Professores em luta. Parte um de dois.
Depois de um período de falsas expectativas, que as sereias do oportunismo aproveitaram para tentar legitimar o chamado "primeiro ciclo avaliativo" e para dar ao segundo Governo de José Sócrates o tempo necessário para preparar novos e mais violentos ataques contra os professores e as escolas, eis chegado o momento de "regressar à terra" e de retomar com firmeza o caminho da luta pela defesa da dignidade docente e por uma educação pública democrática, rigorosa e de qualidade.
Aqui chegados, há que fixar a lição mais importante dos últimos três meses, a saber: as políticas educativas postas em prática pela dupla Sócrates/Rodrigues continuam a fazer o seu caminho dentro do Governo e do Parlamento, independentemente da personalidade dos ministros e dos "compromissos" que os partidos da oposição juraram cumprir em tempo eleitoral. O que isto significa é que o elemento decisivo que está na base das drásticas transformações que actualmente se desenvolvem na educação pública em Portugal, não deve ser procurado em circunstâncias conjunturais e passageiras, e muito menos deve ser buscado num pretenso movimento de inércia originado na "burocracia da 5 de Outubro", mas tem antes que ser encontrado em forças e interesses muito mais vastos e poderosos do que esses.

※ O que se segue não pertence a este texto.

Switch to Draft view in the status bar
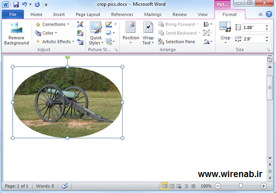 [193, 186]
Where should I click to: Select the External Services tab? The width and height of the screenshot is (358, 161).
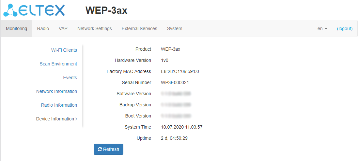139,28
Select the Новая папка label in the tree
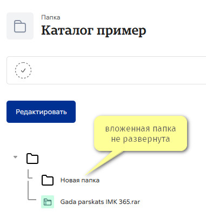This screenshot has height=224, width=206. coord(80,180)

De facto, o que está em curso no sistema escolar em Portugal, à semelhança do que acontece a nível global, é um processo de transformação com uma natureza e uma lógica capitalistas, o qual tem na sua base a existência de poderosas indústrias e grupos económicos que pretendem converter a educação pública numa área privilegiada de negócios e de lucros. No que ao nosso país diz respeito, essas indústrias e grupos económicos, ou já actuam em força na educação pública (caso das empresas informáticas, como a Microsoft, a Intel e outras, dos grandes grupos editoriais, etc.), ou espreitam a oportunidade de aqui se estabelecerem (caso das empresas multinacionais que têm por âmbito de acção a gestão global das escolas ou a gestão de aspectos particulares dos processos de ensino/aprendizagem/avaliação).

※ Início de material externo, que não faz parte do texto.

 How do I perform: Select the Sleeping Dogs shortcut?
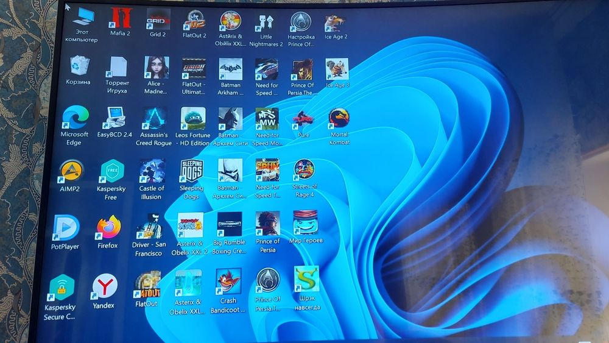(x=191, y=179)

A escola-empresa que se pretende instituir, em Portugal e a nível global, é uma escola "a tempo inteiro", em que alunos e professores têm um horário clássico de trabalho de oito horas, estão sujeitos a uma exigência de "melhoria contínua de resultados" sob uma supervisão de tipo patronal, e em que esse trabalho assume o mesmo carácter repetitivo, mecânico, impessoal e (no caso dos professores) mal pago, que existe nos demais sectores de actividade em que vigoram relações capitalistas de produção.
Numa tal "escola-empresa" pretende-se ainda que exista um corpo reduzido de "professores-supervisores" e um corpo maioritário de professores reduzidos a uma espécie de "técnicos de educação" (este constituído por uma grande parte dos cerca de 70.000 professores a quem o Ministério da Educação se prepara para barrar de vez o acesso aos escalões mais altos da carreira docente, assim como dos cerca de 30.000 professores contratados). A condição que se pretende instituir para esses "técnicos de educação" pode ser já apercebida se se olhar para os quase 10.000 professores que desenvolvem o seu trabalho nas chamadas "actividades de enriquecimento curricular" ou que trabalham nos "Centros Novas Oportunidades" não sedeados em escolas do ensino público, os quais professores, executando embora funções semelhantes aos professores dos quadros do ME, estão no entanto sujeitos a condições de remuneração e de trabalho muito mais gravosas e degradantes do que acontece com estes últimos.
Mas há mais e pior. É que, no que diz respeito ao conteúdo do ensino e à natureza dos processos de ensino-aprendizagem, o que se prepara actualmente é a completa "coisificação", mecanização e padronização desse conteúdo e desses processos. Os instrumentos e os modelos para tal já existem ou estão em processo acelerado de construção. Trata-se, entre outras coisas, da generalização do uso do computador portátil e de outros artefactos de tecnologia digital nas escolas, logo desde o primeiro ano do ensino básico, e da colocação nos mesmos da maioria dos conteúdos de aprendizagem; trata-se também de multiplicar as provas e os exames destinados a realizar o "controlo de qualidade" desta última; e trata-se ainda de reduzir os objectivos dessa mesma aprendizagem a "referenciais mínimos de competências", facilmente objectivadas e passíveis de serem ensinadas, medidas e avaliadas através de mecanismos e procedimentos que tornem quase dispensável a presença do factor humano na relação educativa escolar.